_Exercise aim_. What do the lines from the top of the data through the line with "The height and width of the screenshot is (677, 515)." say? Quote them exactly and include both ends.

_Saved entries_.
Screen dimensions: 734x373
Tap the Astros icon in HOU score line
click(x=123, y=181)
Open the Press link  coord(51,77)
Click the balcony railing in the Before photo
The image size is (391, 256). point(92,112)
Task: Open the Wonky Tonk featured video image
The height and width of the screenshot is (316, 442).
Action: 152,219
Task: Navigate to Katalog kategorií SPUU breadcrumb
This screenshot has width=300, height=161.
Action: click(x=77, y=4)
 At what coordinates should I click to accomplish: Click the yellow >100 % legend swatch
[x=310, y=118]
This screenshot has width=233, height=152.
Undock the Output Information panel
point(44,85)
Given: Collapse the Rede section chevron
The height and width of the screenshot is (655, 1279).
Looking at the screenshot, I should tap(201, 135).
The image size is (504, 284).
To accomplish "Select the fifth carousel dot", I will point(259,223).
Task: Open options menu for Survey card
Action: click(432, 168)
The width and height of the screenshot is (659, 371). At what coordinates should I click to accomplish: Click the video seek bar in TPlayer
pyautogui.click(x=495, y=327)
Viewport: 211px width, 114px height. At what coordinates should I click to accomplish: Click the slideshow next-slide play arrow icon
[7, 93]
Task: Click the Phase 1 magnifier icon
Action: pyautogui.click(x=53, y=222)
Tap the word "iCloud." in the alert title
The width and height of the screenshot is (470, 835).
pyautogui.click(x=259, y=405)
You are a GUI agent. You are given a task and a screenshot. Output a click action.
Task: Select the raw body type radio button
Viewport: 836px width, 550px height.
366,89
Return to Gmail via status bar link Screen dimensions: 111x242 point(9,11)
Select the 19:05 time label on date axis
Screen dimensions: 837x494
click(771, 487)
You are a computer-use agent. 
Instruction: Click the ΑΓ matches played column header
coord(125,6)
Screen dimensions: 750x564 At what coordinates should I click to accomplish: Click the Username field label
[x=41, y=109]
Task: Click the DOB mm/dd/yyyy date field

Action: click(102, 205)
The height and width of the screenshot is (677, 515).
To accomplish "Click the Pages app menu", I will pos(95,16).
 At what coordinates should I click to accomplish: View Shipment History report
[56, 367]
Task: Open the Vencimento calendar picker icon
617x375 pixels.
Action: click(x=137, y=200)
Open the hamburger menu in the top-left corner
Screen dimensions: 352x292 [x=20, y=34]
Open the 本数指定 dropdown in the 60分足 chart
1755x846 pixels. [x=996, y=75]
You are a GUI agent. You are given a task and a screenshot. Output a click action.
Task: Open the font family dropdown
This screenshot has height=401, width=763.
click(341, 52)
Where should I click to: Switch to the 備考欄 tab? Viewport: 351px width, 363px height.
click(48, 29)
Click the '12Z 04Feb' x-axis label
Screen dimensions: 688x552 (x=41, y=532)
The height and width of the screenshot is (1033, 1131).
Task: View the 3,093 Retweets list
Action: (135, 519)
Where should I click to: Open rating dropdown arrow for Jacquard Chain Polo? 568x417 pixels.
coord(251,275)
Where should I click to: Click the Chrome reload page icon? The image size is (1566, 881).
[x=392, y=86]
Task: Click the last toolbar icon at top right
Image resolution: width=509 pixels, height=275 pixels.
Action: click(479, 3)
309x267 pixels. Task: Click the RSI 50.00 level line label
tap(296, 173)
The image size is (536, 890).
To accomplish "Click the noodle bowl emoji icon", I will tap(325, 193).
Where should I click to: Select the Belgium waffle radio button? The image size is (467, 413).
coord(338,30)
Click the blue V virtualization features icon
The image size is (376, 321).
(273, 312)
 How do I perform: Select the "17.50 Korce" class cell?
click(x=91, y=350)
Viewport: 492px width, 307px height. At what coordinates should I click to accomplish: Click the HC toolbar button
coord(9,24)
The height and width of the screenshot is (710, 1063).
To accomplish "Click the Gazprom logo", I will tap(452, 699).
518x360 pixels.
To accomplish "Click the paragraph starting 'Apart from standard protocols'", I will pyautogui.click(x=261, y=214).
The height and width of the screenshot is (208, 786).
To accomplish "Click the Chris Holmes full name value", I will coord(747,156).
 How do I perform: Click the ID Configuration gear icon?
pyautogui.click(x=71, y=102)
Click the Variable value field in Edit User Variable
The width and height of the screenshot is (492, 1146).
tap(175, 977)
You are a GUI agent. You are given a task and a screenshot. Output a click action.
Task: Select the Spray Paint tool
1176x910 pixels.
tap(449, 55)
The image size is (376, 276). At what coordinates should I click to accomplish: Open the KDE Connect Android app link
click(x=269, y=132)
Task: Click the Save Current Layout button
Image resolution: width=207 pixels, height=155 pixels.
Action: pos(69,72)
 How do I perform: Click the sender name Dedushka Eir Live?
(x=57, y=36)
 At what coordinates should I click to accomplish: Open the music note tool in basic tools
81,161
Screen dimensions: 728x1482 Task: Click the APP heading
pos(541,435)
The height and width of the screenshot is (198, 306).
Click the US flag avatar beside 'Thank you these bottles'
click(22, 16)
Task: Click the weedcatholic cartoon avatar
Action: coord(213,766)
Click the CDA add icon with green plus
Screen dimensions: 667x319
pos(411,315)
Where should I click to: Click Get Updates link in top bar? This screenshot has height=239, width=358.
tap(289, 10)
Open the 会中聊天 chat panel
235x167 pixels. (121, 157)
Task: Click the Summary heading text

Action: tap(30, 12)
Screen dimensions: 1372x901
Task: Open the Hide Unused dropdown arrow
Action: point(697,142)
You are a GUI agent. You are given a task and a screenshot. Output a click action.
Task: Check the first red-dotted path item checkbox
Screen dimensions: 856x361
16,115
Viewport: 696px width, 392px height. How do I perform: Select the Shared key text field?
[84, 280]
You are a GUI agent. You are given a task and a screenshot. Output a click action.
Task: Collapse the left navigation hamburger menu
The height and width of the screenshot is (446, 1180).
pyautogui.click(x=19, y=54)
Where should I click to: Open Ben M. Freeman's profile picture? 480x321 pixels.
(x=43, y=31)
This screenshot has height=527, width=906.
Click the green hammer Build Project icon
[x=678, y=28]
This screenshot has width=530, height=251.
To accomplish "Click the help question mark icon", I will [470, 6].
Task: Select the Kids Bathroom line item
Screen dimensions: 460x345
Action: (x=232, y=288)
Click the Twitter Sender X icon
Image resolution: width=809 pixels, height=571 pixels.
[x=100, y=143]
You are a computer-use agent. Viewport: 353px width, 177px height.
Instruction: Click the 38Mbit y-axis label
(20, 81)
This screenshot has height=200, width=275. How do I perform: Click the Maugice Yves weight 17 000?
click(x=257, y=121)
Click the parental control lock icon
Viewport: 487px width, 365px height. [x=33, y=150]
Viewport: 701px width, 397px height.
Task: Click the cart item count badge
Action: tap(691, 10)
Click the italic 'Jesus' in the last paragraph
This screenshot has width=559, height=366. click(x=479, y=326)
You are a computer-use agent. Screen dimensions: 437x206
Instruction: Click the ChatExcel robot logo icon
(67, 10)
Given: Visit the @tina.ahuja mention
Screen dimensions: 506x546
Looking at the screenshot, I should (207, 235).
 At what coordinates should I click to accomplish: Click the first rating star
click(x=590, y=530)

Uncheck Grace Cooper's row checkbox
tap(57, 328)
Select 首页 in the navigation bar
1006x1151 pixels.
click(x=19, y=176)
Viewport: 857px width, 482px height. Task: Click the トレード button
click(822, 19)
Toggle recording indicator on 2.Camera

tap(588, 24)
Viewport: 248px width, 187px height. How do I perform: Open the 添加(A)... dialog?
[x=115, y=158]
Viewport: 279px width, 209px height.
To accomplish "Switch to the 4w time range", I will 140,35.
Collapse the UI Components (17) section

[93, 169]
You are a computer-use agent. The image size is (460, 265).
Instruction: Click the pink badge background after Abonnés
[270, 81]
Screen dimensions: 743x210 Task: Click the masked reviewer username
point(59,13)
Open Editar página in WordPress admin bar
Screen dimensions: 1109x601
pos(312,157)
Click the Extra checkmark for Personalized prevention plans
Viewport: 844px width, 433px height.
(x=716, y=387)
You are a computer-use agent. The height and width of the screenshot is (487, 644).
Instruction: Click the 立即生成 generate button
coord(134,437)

_Exercise result_.
Screen dimensions: 734x373
Tap the Astros icon in HOU score line
click(x=123, y=181)
Open the Press link  coord(51,77)
Click the balcony railing in the Before photo
The image size is (391, 256). point(92,112)
Task: Open the Wonky Tonk featured video image
The height and width of the screenshot is (316, 442).
Action: 152,219
Task: Navigate to Katalog kategorií SPUU breadcrumb
This screenshot has width=300, height=161.
Action: click(x=77, y=4)
 At what coordinates should I click to accomplish: Click the yellow >100 % legend swatch
[x=310, y=118]
This screenshot has width=233, height=152.
Undock the Output Information panel
point(44,85)
Given: Collapse the Rede section chevron
The height and width of the screenshot is (655, 1279).
Looking at the screenshot, I should tap(201, 135).
The image size is (504, 284).
To accomplish "Select the fifth carousel dot", I will point(259,223).
Task: Open options menu for Survey card
Action: click(432, 168)
The width and height of the screenshot is (659, 371). At what coordinates should I click to accomplish: Click the video seek bar in TPlayer
pyautogui.click(x=495, y=327)
Viewport: 211px width, 114px height. At what coordinates should I click to accomplish: Click the slideshow next-slide play arrow icon
[7, 93]
Task: Click the Phase 1 magnifier icon
Action: pyautogui.click(x=53, y=222)
Tap the word "iCloud." in the alert title
The width and height of the screenshot is (470, 835).
pyautogui.click(x=259, y=405)
You are a GUI agent. You are given a task and a screenshot. Output a click action.
Task: Select the raw body type radio button
Viewport: 836px width, 550px height.
366,89
Return to Gmail via status bar link Screen dimensions: 111x242 point(9,11)
Select the 19:05 time label on date axis
Screen dimensions: 837x494
click(771, 487)
You are a computer-use agent. 
Instruction: Click the ΑΓ matches played column header
coord(125,6)
Screen dimensions: 750x564 At what coordinates should I click to accomplish: Click the Username field label
[x=41, y=109]
Task: Click the DOB mm/dd/yyyy date field

Action: click(102, 205)
The height and width of the screenshot is (677, 515).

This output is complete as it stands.